Depuis sa précédente alerte émise en février, l’ANSM rapporte dans un communiqué que «trois nouveaux cas graves» ont été signalés en France après des injections «réalisées par des personnes non habilitées». Cette mise en garde intervient quelques mois après l’hospitalisation de huit femmes, recensée lors de la précédente alerte de l’agence.
Les patients concernés ont présenté «des symptômes sévères de botulisme avec, en particulier, des difficultés respiratoires nécessitant une hospitalisation en soins intensifs», précise l’ANSM. Selon l’agence, ces injections illégales ont été effectuées «par des personnes sans qualification médicale reconnue», parfois dans des domiciles privés ou des instituts de beauté.
Certaines sont diffusées sur les réseaux sociaux, assorties de promesses trompeuses, comme «Aucun effet secondaire» ou «Injection indolore», et de prix particulièrement alléchants. L’ANSM rappelle que la toxine botulinique est un médicament soumis à prescription médicale obligatoire.
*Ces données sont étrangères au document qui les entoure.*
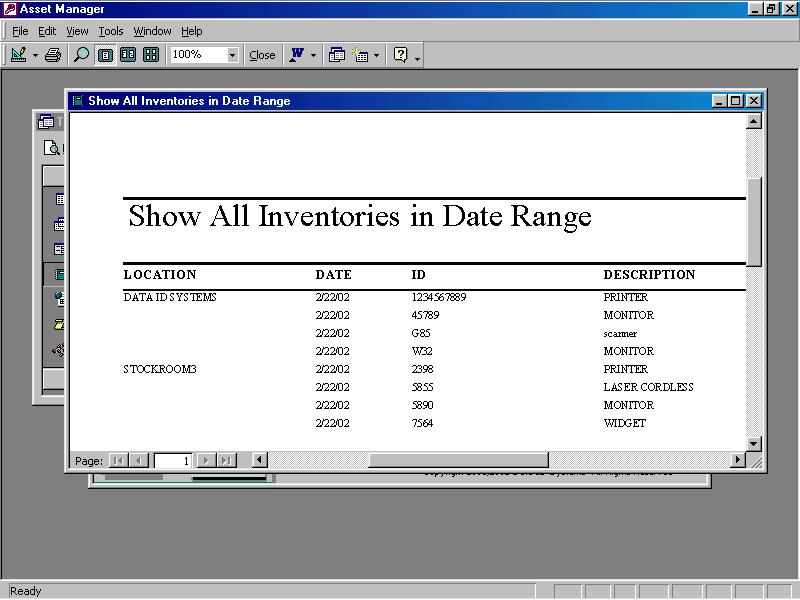Show the Database Window icon
The width and height of the screenshot is (800, 600).
click(337, 55)
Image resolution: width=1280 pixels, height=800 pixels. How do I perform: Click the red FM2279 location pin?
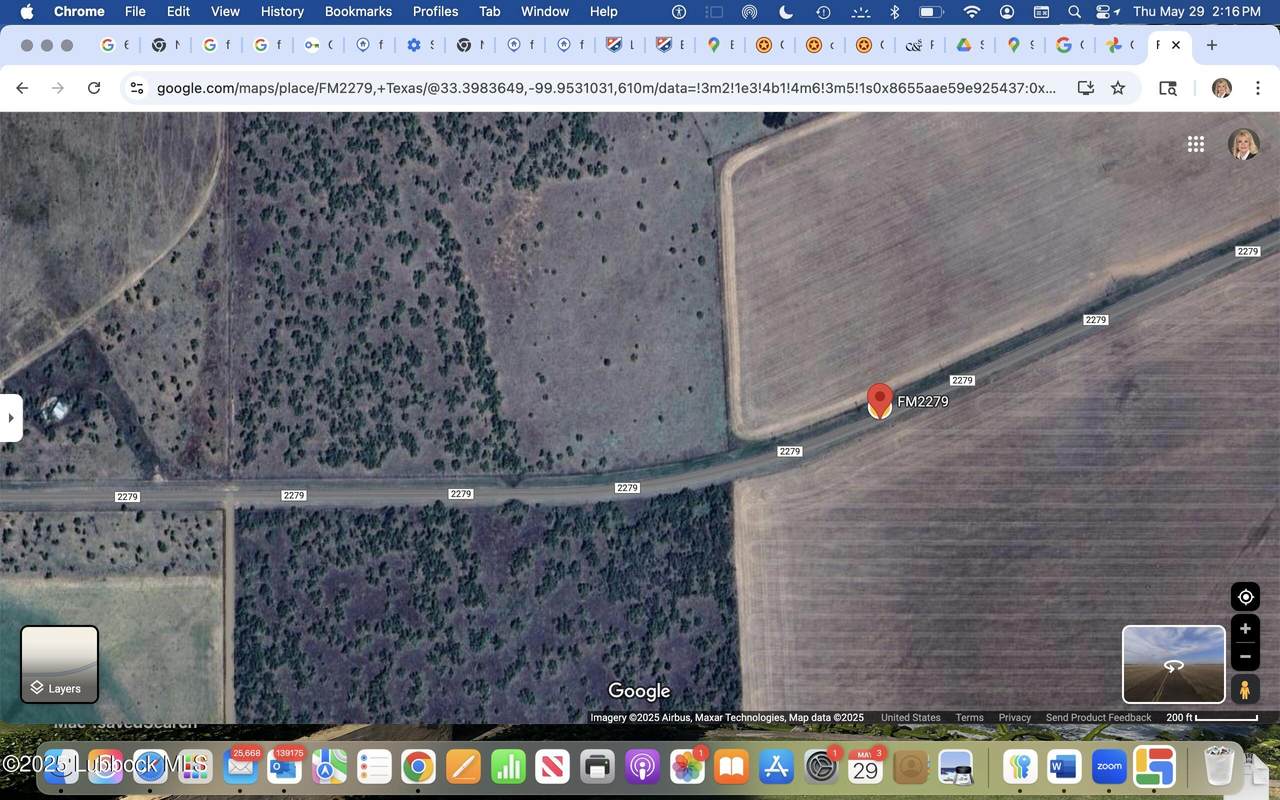[x=879, y=399]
Sa vente sur Internet ou au grand public est donc interdite.
Un encadrement strict rappelé par l’ANSM
Ces injections doivent être réalisées uniquement «par des professionnels de santé habilités dans un cadre sécurisé», souligne l’agence, c’est-à-dire des médecins spécialistes en chirurgie plastique, reconstructrice et esthétique, en dermatologie, en chirurgie de la face et du cou, en chirurgie maxillo-faciale ou en ophtalmologie.
Elles doivent aussi être effectuées avec «des médicaments autorisés, dont la sécurité et l’efficacité ont été évaluées». C’est pourquoi la toxine botulinique à visée esthétique est disponible uniquement «en pharmacie ou livrée directement par le fabricant ou son fournisseur officiel à un médecin spécialisé», précise encore l’ANSM.
Des risques sérieux pour la santé
Quand ces règles ne sont pas respectées, les conséquences peuvent être graves. «Le recours à des injections en dehors du milieu médical présente des risques majeurs, tels que : infections, nécrose cutanée, réactions allergiques voire décès», met en garde l’agence.
Au-delà de ces complications, la toxine botulinique peut aussi provoquer une maladie neurologique sévère, le botulisme, si elle est «utilisée à des doses non contrôlées, mal administrée ou issue de produits non autorisés». Cette affection se manifeste notamment par «une vision floue ou double, des difficultés respiratoires, des difficultés à parler ou à avaler», et peut, dans ses formes les plus graves, nécessiter une hospitalisation en soins intensifs et engager le pronostic vital.